Abstract

We investigate the constraints on neutron star mass and radius in GS 1826-24 from models of lightcurves and spectral evolution of type I X-ray bursts. This source shows remarkable agreement with theoretical calculations of burst energies, recurrence times, and lightcurves. We first exploit this agreement to set the overall luminosity scale of the observed bursts. When combined with a measured blackbody normalization, this leads to a distance and anisotropy independent measurement of the ratio between the redshift 1+z and color correction factor f_c. We find 1+z=1.19-1.28 for f_c=1.4-1.5. We then compare the evolution of the blackbody normalization with flux in the cooling tail of bursts with predictions from spectral models of Suleimanov et al. (2011b).
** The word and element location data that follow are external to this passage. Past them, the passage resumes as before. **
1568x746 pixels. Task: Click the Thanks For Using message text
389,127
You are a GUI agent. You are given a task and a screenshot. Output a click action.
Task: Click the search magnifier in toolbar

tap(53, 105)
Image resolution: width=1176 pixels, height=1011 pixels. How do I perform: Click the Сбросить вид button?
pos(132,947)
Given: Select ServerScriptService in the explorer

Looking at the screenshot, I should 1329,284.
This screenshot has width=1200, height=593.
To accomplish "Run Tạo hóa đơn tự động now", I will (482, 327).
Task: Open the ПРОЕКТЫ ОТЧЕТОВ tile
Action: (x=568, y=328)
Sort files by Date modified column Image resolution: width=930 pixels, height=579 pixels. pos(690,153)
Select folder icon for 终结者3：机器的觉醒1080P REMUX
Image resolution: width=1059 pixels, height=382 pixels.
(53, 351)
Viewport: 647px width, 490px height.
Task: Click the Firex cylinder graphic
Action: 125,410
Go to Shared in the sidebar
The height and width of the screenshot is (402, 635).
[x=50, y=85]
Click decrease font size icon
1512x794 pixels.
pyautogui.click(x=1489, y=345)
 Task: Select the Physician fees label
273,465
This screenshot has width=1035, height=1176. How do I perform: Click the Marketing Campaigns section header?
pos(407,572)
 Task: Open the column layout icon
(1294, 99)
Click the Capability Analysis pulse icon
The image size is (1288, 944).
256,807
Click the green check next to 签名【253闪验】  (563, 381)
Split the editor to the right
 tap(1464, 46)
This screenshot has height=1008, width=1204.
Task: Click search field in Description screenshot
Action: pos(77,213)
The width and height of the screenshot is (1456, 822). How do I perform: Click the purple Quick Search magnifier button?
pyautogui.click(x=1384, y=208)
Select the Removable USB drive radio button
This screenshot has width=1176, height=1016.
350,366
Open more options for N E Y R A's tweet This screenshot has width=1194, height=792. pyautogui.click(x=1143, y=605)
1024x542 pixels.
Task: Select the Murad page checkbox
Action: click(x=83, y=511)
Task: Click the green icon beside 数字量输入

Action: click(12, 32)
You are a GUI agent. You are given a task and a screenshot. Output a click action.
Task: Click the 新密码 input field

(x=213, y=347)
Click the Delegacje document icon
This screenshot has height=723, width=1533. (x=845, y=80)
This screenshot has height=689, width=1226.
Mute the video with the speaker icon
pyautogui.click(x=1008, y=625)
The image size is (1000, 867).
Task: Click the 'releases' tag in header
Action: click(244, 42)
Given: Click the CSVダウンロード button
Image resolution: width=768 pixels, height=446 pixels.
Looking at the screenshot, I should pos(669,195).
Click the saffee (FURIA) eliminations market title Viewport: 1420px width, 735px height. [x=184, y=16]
The observations are well described by the models at luminosities greater than about one third of the peak luminosity, with deviations emerging at luminosities below that. We show that this comparison leads to distance independent upper limits on R_\infty and neutron star mass of R_\infty\lesssim 9.0-13.2 km and M<1.2-1.7 M_\odot, respectively, for solar abundance of hydrogen at the photosphere and a range of metallicity and surface gravity. The radius limits are low in comparison to previous measurements. This may be indicative of a subsolar hydrogen fraction in the GS 1826-24 photosphere, or of larger color corrections than that predicted by spetral models. Our analysis also gives an upper limit on the distance to GS 1826-24 of d<4.0-5.5 kpc \xi_b^{-1/2}, where \xi_b is the degree of anisotropy of the burst emission.